Filming began in November 2009, and the series was broadcast on BBC One from 25 to 27 April 2010. Only a few days after the BBC's announcement of the drama, Brian Clennell, the father of one of the victims, Paula Clennell, expressed fears that it would portray the victims in "a bad light". Wright's brother David complained that it would jeopardise any future retrial.

It was directed by Philippa Lowthorpe whose previous credits include The Other Boleyn Girl.

== Cast ==
- Ian Hart as DCS Stewart Gull
- Sarah Lancashire as Rosemary Nicholls
- Natalie Press as Paula Clennell
- Eva Birthistle as Annette Nicholls
- Jaime Winstone as Anneli Alderton
- Aisling Loftus as Gemma Adams
- Juliet Aubrey as Marie Alderton
- Holliday Grainger as Alice
- Ruth Negga as Rochelle
- Christopher Fairbank as DCI John Quinton
- Vicky McClure as Stacy Nicholls
- Sean Harris as Brian Tobin
- David Bradley as Patrick Palmer
- Kate Dickie as Isabella Clennell
- Anton Lesser as Dr Nat Cary
- Adam Kotz as D/Supt Andy Henwood
- Lisa Millett as PC Janet Humphrey
- Matt Berry as Mirror Journalist
- Martin Compston as Jon (Boyfriend of Gemma Adams)

==Episodes ==

| No. | Episode | Directed by | Written by | Original release date | UK viewers (millions) |
| 1 | Episode 1 | Philippa Lowthorpe | Stephen Butchard and Julie Rutterford | 25 April 2010 | N/A |
This episode focuses on Anneli Alderton, her mother and brother, while also introducing the other women and their families in the weeks leading up to their disappearances and deaths.
| 2 | Episode 2 | Philippa Lowthorpe | Stephen Butchard and Julie Rutterford | 26 April 2010 | N/A |
The discovery of two bodies in quick succession brings fear and panic to the streets of Ipswich.
| 3 | Episode 3 | Philippa Lowthorpe | Stephen Butchard and Julie Rutterford | 27 April 2010 | N/A |
Two bodies, thought to be those of Annette Nicholls and Paula Clenell, are discovered. This episode focuses on how their families coped with the unfolding tragedies and learn how, seventeen days after the discovery of the first victim, the police finally closed the net on the murderer.

==Reception==

The drama was generally received positively. Andrea Mullaney of The Scotsman wrote; "This was well acted and sensitively told, but very hard to watch." A television review in The Guardian said of the drama; "The three-part serial about the 2006 Ipswich killings was uncomfortable, emotional – and free of cop-show cliche", and that "Five Daughters was a masterclass in how to dramatise a recent news event." Tom Sutcliffe of The Independent said; "There's an established rhetoric for a crime like this in television drama and Five Daughters employed it – the sodium glare of street lights bouncing off wet tarmac, a car cruising like a shark down a rainy street, the camera tight on a pair of high heels teetering towards something dreadful. But what Butchard restored was all the moments when these women were something other than just the next victim."

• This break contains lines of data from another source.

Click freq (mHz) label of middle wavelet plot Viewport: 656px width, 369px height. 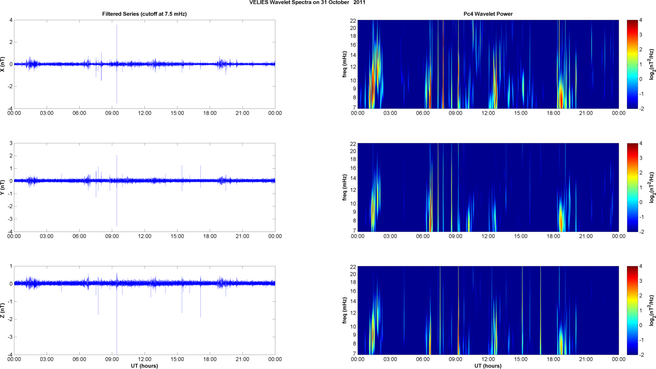(345, 187)
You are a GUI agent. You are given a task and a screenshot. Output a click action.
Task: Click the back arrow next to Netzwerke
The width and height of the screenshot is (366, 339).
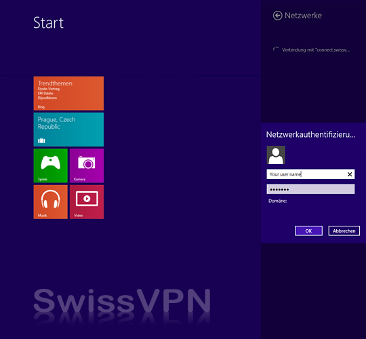[277, 16]
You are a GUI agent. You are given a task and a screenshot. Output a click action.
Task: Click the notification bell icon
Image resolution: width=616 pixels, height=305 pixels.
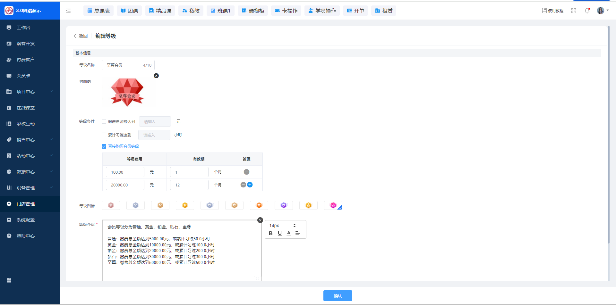click(x=587, y=11)
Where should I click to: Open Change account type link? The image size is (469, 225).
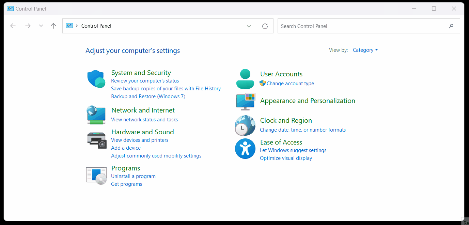(x=290, y=84)
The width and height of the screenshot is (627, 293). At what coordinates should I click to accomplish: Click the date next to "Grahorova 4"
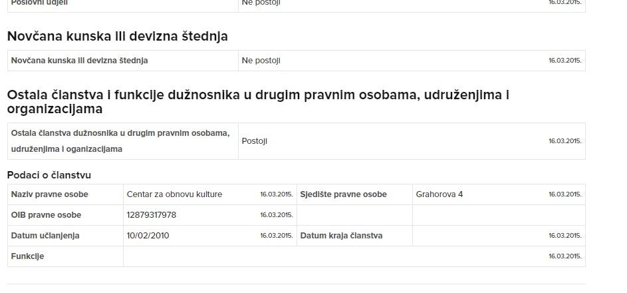point(564,194)
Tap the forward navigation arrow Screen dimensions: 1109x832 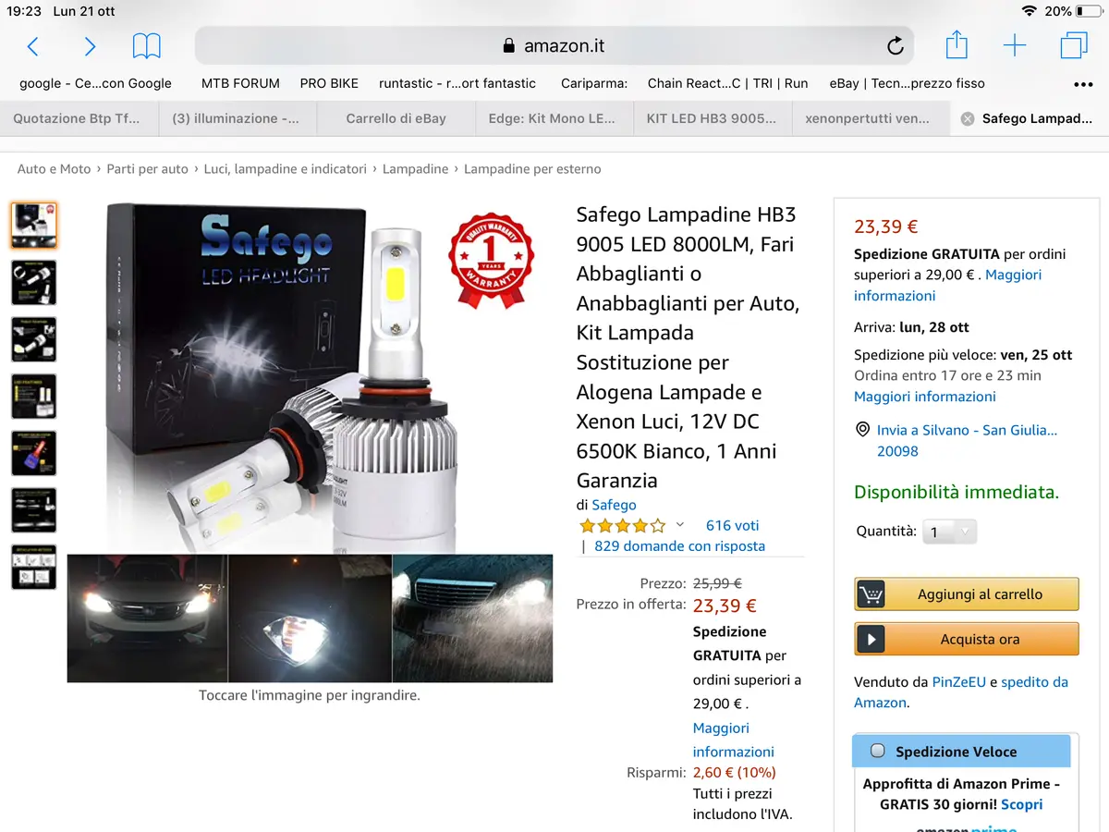[x=90, y=46]

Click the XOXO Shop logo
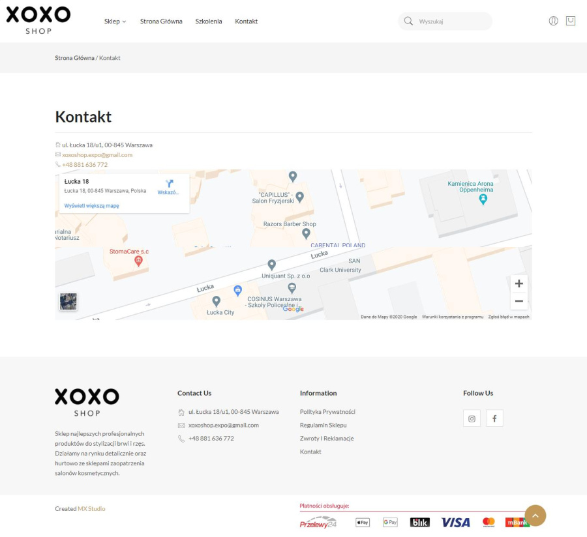point(37,20)
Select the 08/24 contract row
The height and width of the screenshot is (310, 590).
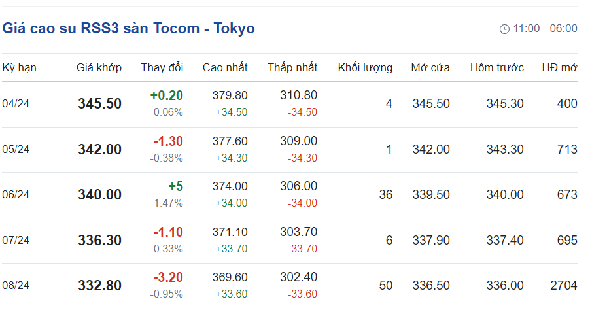(x=16, y=286)
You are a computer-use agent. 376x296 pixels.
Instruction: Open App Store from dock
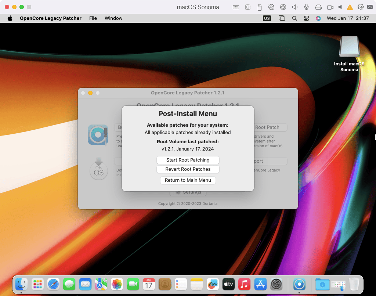point(260,284)
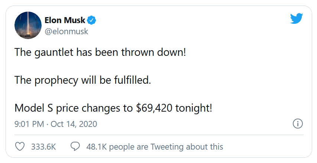Click the "9:01 PM" time stamp
The height and width of the screenshot is (163, 317).
coord(29,124)
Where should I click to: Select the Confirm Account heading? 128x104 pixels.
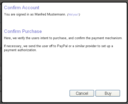click(22, 7)
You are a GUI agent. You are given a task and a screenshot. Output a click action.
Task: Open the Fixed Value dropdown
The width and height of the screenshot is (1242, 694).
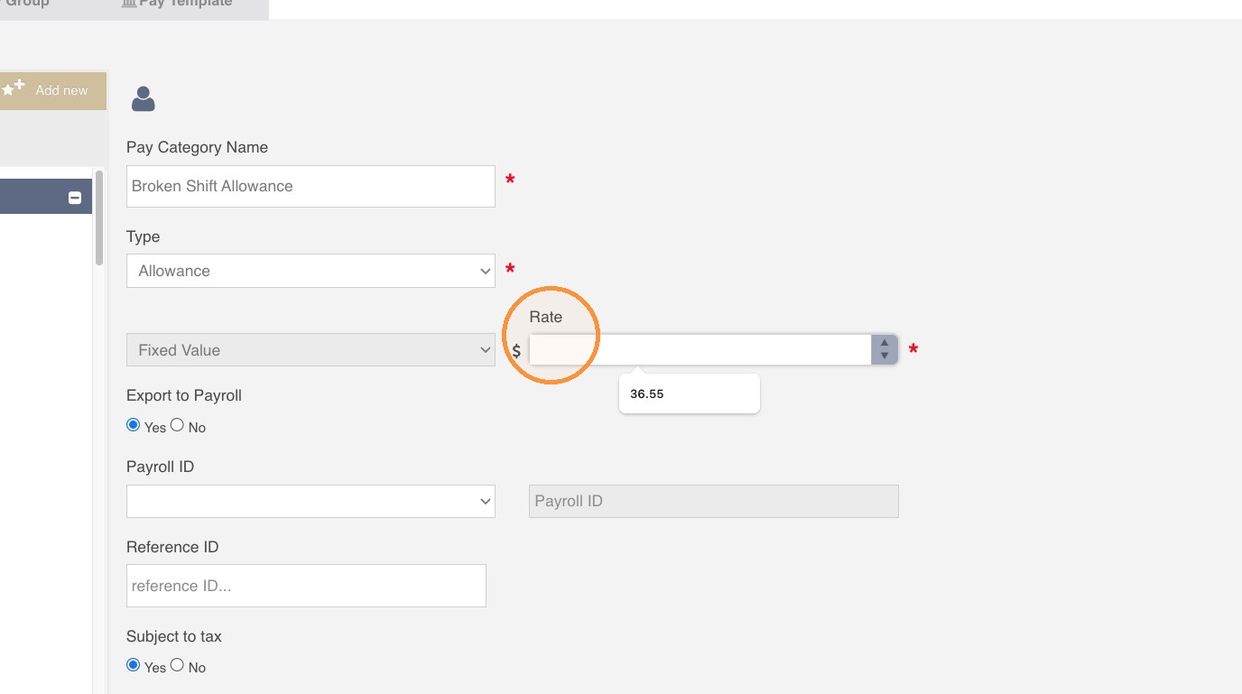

The serial won particular praise for choosing to tell the story from the point of view of the victims and their families rather than from a police perspective. Typical of the comments comes from the Guardian, which said; "This haunting fact – that the women whose stories were now being told, for all the wrong reasons, would not be saved by a sudden police intervention – lay right at the heart of Five Daughters. This was not your usual police procedural, but the antithesis to it: a story about a serial killer where the drama came courtesy of the victims and their families, instead of the police and their investigation. There's an interesting contrast to be made between Five Days, the recent BBC drama broadcast in a strip of hour-long episodes that focused on police, and Five Daughters, where the detectives plodded and obeyed procedure and got lucky with some DNA." Andrea Mullaney, meanwhile, said "It's not just an interesting twist, of course" [...] "But it's also about redressing the wrong done to these victims, whose deaths meant that their lives were boiled down to the aspect they had in common, and which put them at risk: they worked as prostitutes and were, or had been, drug users."